Things to do –
A: Print the portion of the patent claims starting with "5. The method" and going on through "and the second more noble metal.".
B: In the patent claims, from which group is the less noble metal selected?

--- Document section ---

2. The method according to claim 1, wherein the first more noble metal and the second more noble metal are selected from the group consisting of gold, platinum, and copper.

3. The method according to claim 1, wherein the less noble metal is selected from the group consisting of silver, zinc, and lead.

4. The method according to claim 1, wherein forming the alloy comprises co-depositing the second more noble metal and the less noble metal on the substrate via electrochemical plating.

5. The method according to claim 1, wherein forming the alloy comprises co-depositing the second more noble metal and the less noble metal on the substrate via electroless plating.

6. The method according to claim 1, wherein forming the alloy comprises co-depositing the second more noble metal and the less noble metal on the substrate via physical vapor deposition.

7. The method according to claim 1, wherein forming the alloy comprises co-depositing the second more noble metal and the less noble metal on the substrate via chemical vapor deposition.

8. The method according to claim 1, wherein forming the alloy comprises:

applying a layer of the less noble metal to a layer of the second more noble metal; and

heating the layer of the less noble metal and the layer of the second more noble metal to allow inter-diffusion of the less noble metal and the second more noble metal.

9. The method according to claim 1, wherein de-alloying the alloy comprises electrochemically dissolving the less noble metal from the alloy.

10. The method according to claim 1, wherein the first more noble metal is the same as the second more noble metal.

11. An electrophysiology catheter formed according to a process comprising:

forming a catheter body;

forming a least one porous electrode according to a process comprising: forming a substrate of a first more noble metal; forming an alloy comprising a second more noble metal and a less noble metal on the substrate; and de-alloying the alloy to form a porous matrix consisting essentially of the second more noble metal; and

securing the at least one porous electrode to the catheter body.

12. The electrophysiology catheter according to claim 11, wherein the first more noble metal and the second more noble metal are selected from the group consisting of gold, platinum, and copper.

13. The electrophysiology catheter according to claim 11, wherein the less noble metal is selected from the group consisting of silver, zinc, and lead.

14. The electrophysiology catheter according to claim 11, wherein forming the alloy comprises co-depositing the second more noble metal and the less noble metal on the substrate via electrochemical plating.

15. The electrophysiology catheter according to claim 11, wherein forming the alloy comprises co-depositing the second more noble metal and the less noble metal on the substrate via physical vapor deposition.

16. The electrophysiology catheter according to claim 11, wherein forming the alloy comprises co-depositing the second more noble metal and the less noble metal on the substrate via chemical vapor deposition.

--- Extracted information ---

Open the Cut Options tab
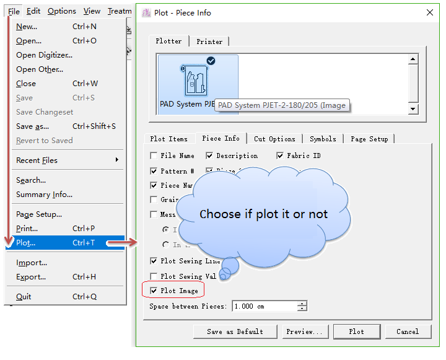 [274, 139]
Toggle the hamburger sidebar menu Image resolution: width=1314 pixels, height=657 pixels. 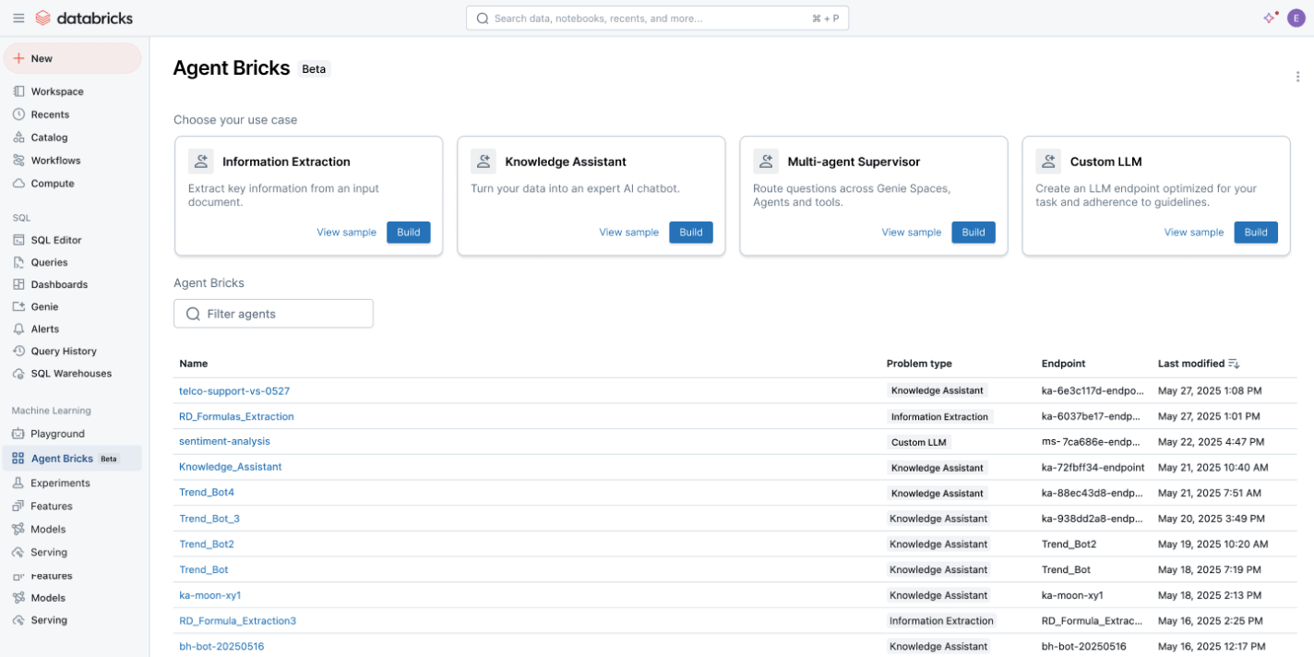(x=18, y=18)
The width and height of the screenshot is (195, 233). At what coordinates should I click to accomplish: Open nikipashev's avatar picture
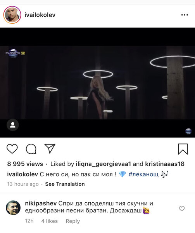[13, 208]
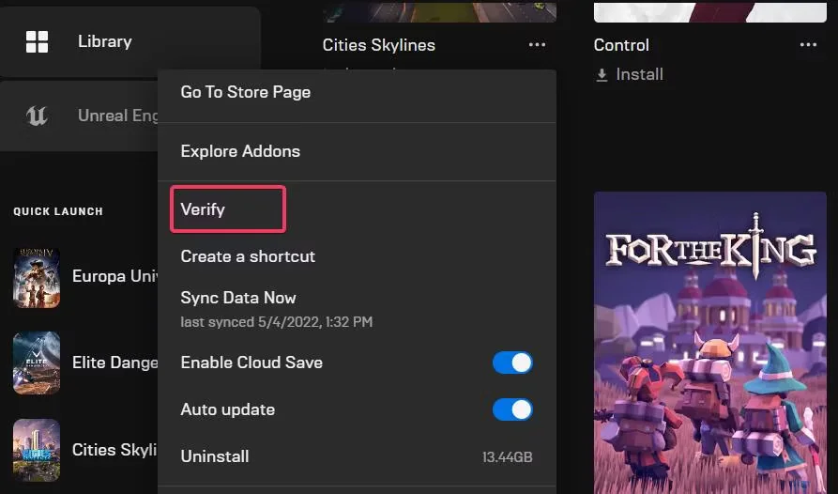838x494 pixels.
Task: Open Europa Universalis quick launch icon
Action: (x=37, y=278)
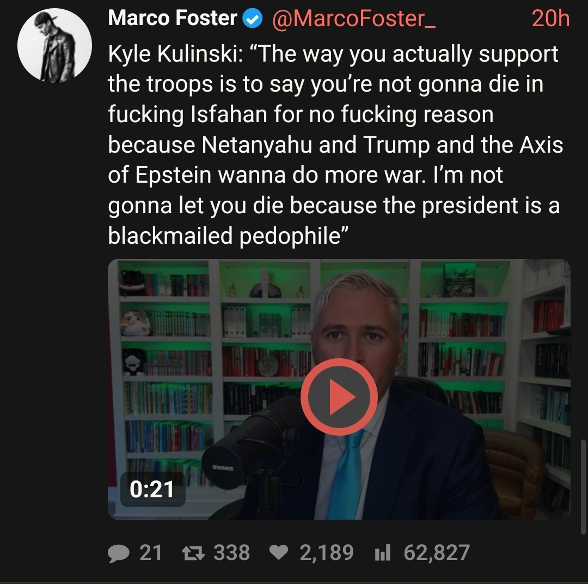This screenshot has height=584, width=588.
Task: Visit the @MarcoFoster_ handle link
Action: click(x=353, y=19)
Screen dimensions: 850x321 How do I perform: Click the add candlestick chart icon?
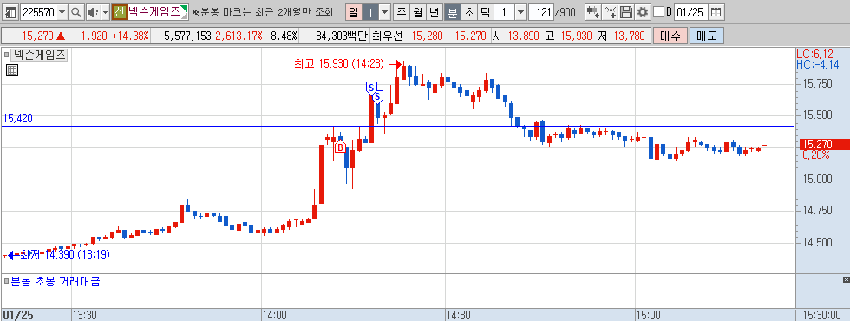coord(593,12)
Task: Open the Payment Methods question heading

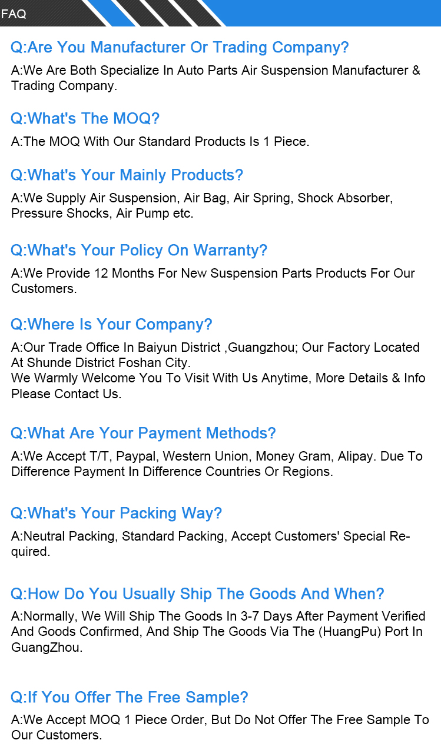Action: [143, 433]
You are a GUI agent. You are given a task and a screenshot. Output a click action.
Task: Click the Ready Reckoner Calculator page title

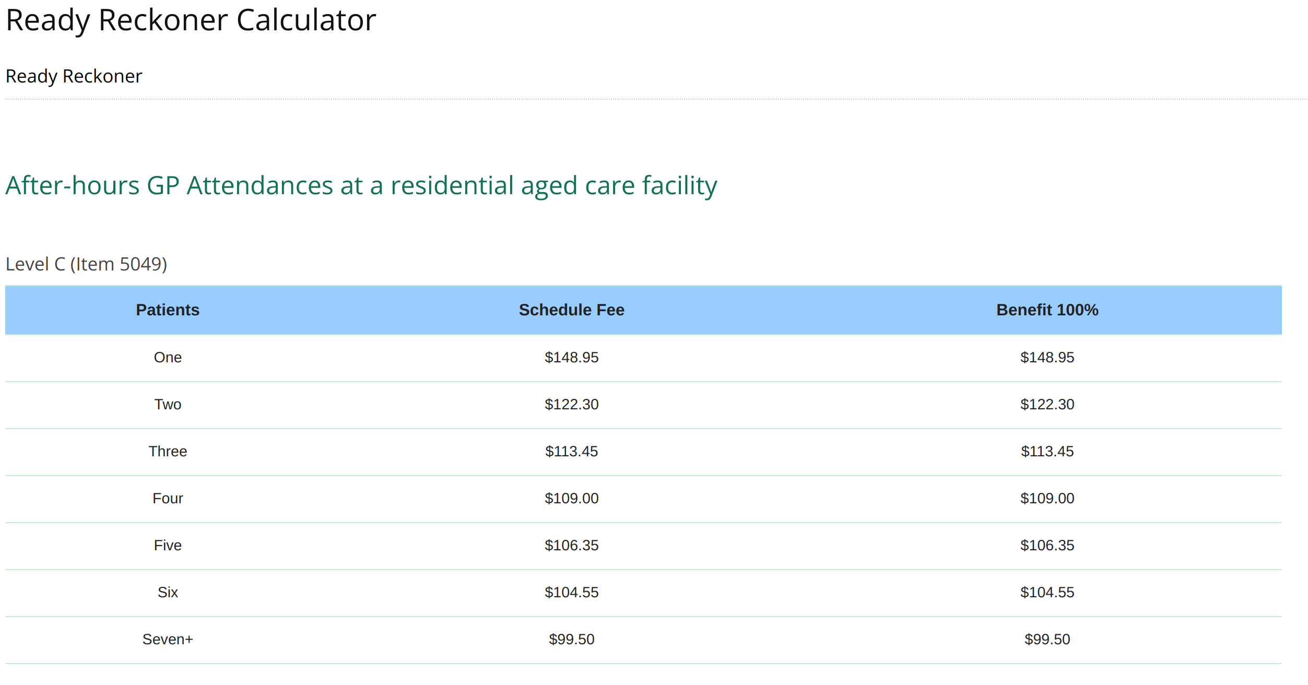191,21
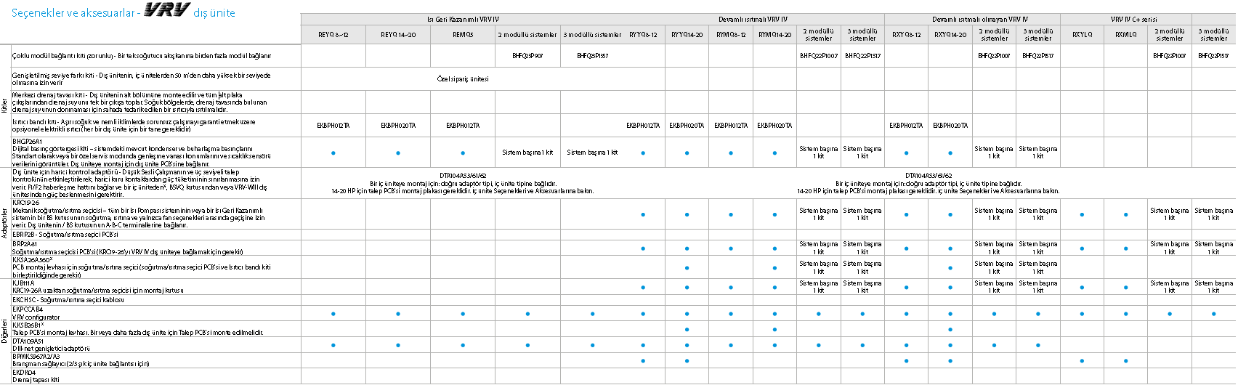This screenshot has width=1238, height=385.
Task: Select the 'Isı Geri Kazanımlı VRV IV' header
Action: tap(463, 20)
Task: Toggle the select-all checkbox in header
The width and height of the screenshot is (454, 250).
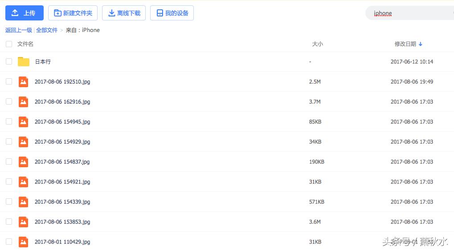Action: (9, 44)
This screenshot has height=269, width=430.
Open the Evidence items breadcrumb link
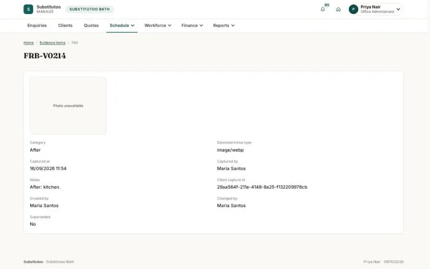(x=52, y=43)
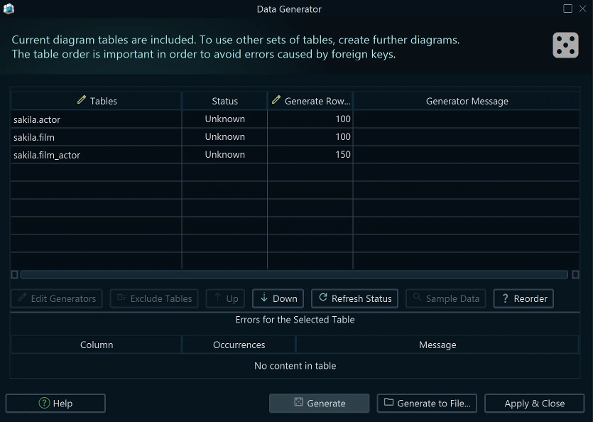Viewport: 593px width, 422px height.
Task: Click the Exclude Tables icon
Action: click(120, 298)
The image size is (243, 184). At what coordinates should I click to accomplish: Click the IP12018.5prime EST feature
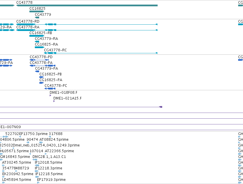click(x=37, y=165)
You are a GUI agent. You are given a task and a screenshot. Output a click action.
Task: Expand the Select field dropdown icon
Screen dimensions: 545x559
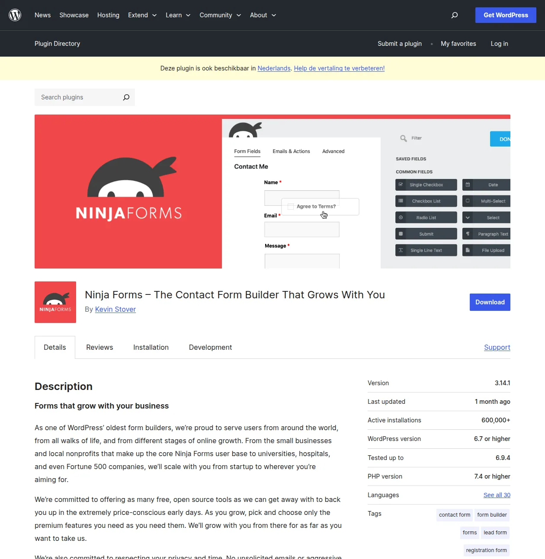coord(468,217)

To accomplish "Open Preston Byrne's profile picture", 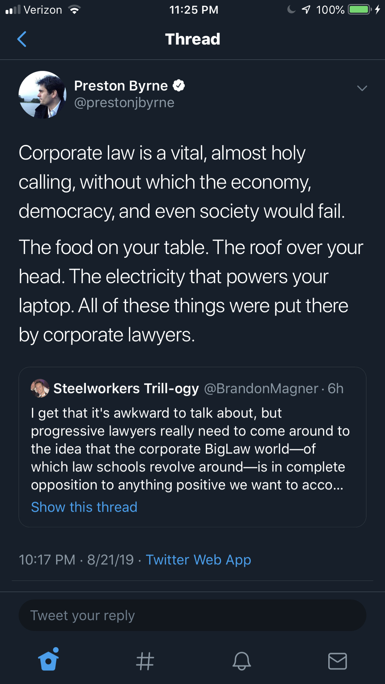I will [x=42, y=95].

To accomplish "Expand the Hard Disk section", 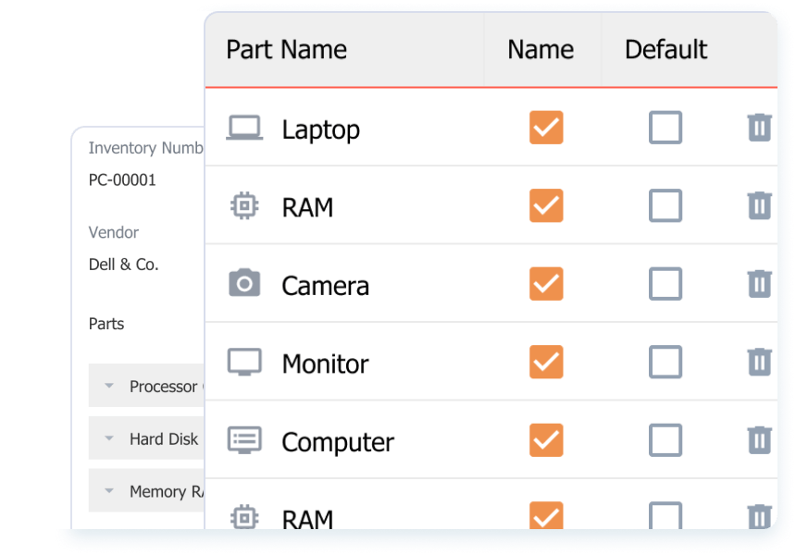I will (x=108, y=438).
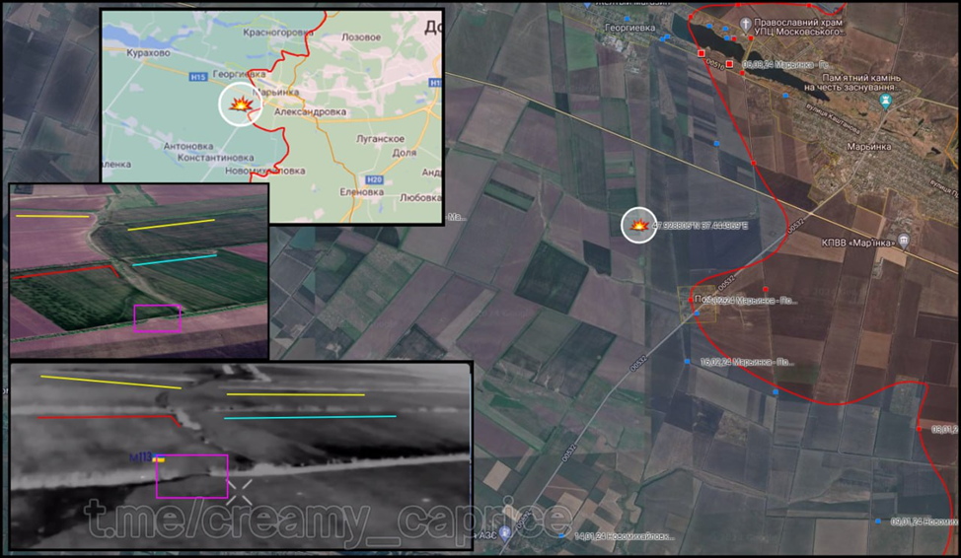This screenshot has height=558, width=961.
Task: Click the Георгиевка label on the satellite map
Action: pos(630,28)
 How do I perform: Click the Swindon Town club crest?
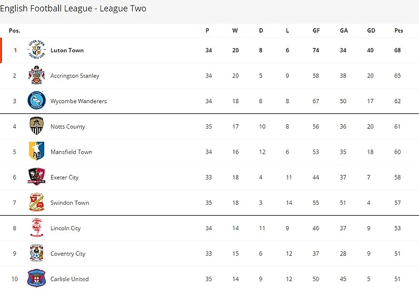pos(37,202)
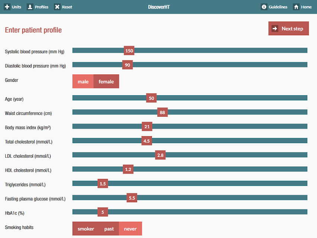Click the Age slider handle showing 50
This screenshot has width=317, height=238.
pyautogui.click(x=151, y=98)
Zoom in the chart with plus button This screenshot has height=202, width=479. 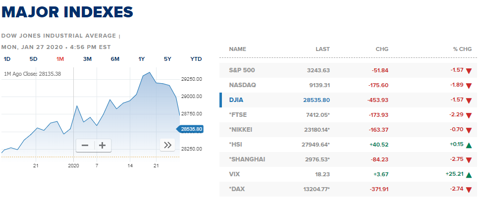pos(103,145)
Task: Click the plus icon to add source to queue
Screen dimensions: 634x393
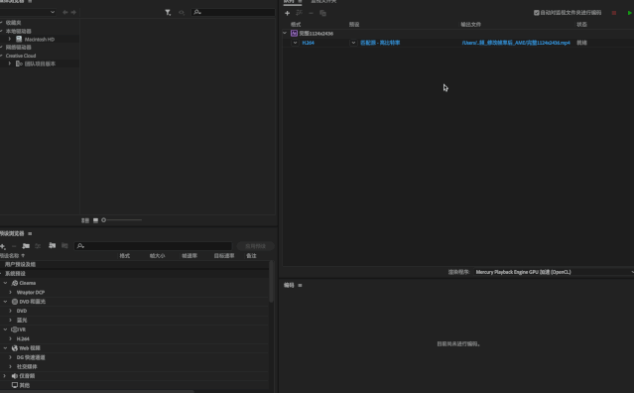Action: click(287, 13)
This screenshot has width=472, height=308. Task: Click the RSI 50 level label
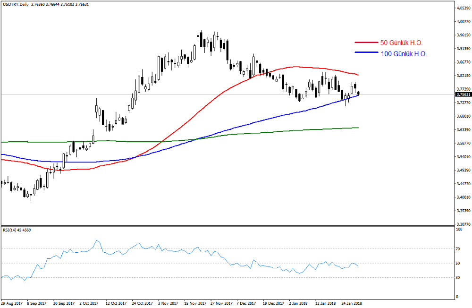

---

Answers to the exercise –
A:
5. The method according to claim 1, wherein forming the alloy comprises co-depositing the second more noble metal and the less noble metal on the substrate via electroless plating.

6. The method according to claim 1, wherein forming the alloy comprises co-depositing the second more noble metal and the less noble metal on the substrate via physical vapor deposition.

7. The method according to claim 1, wherein forming the alloy comprises co-depositing the second more noble metal and the less noble metal on the substrate via chemical vapor deposition.

8. The method according to claim 1, wherein forming the alloy comprises:

applying a layer of the less noble metal to a layer of the second more noble metal; and

heating the layer of the less noble metal and the layer of the second more noble metal to allow inter-diffusion of the less noble metal and the second more noble metal.

B: Silver, zinc, and lead.